§ About this exercise
Set out word for word the line that contains "Task: Turn off the Disable Defaults switch" and each line after it, through the end of the data below, but exclude the pictures.

§ Dataset records
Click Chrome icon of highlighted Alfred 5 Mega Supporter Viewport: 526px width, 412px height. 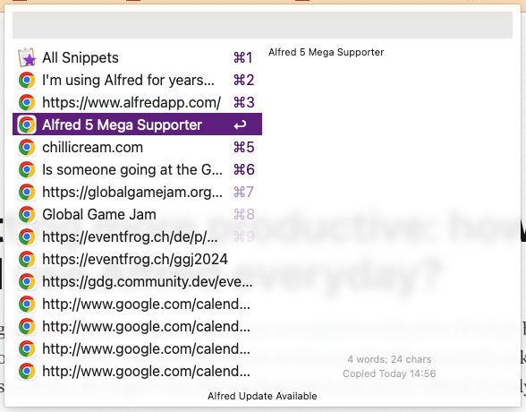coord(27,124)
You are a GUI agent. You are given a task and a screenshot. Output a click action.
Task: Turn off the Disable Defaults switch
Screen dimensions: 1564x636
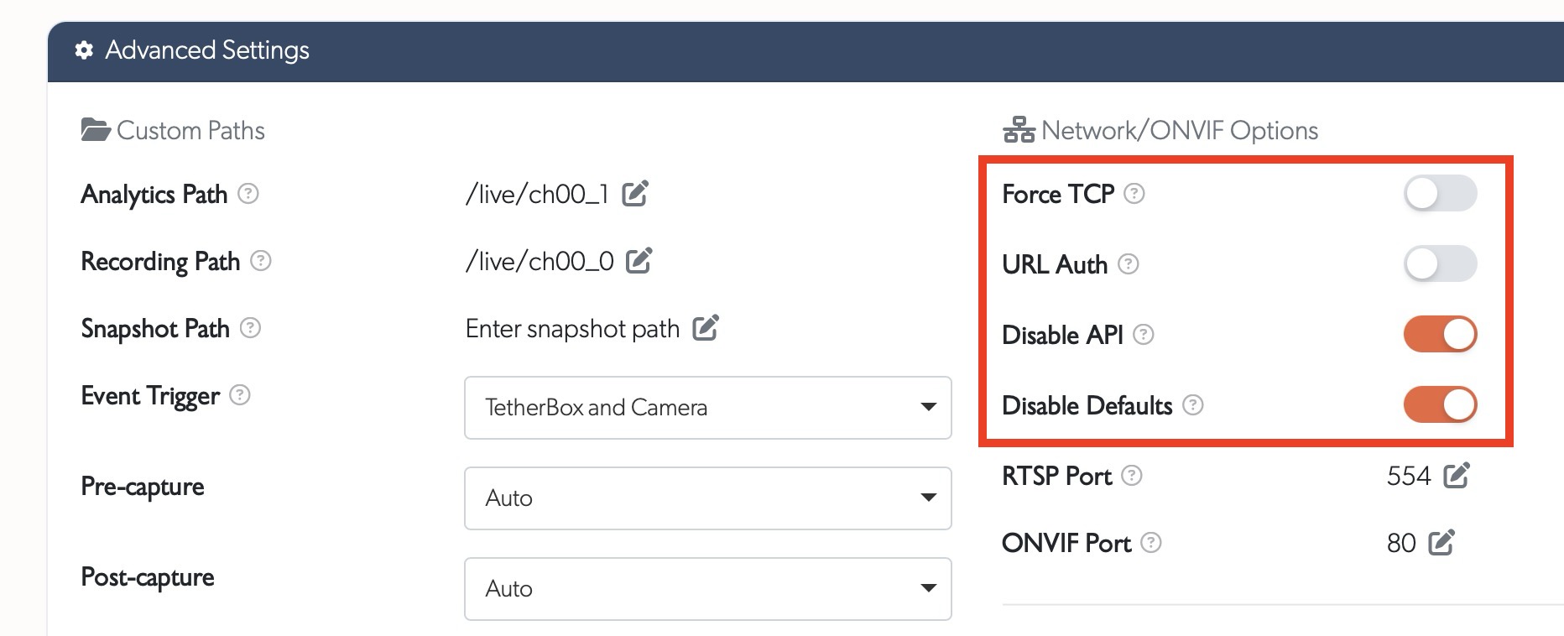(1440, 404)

§ Response
Task: Turn off the Disable Defaults switch
Screen dimensions: 1564x636
(1440, 404)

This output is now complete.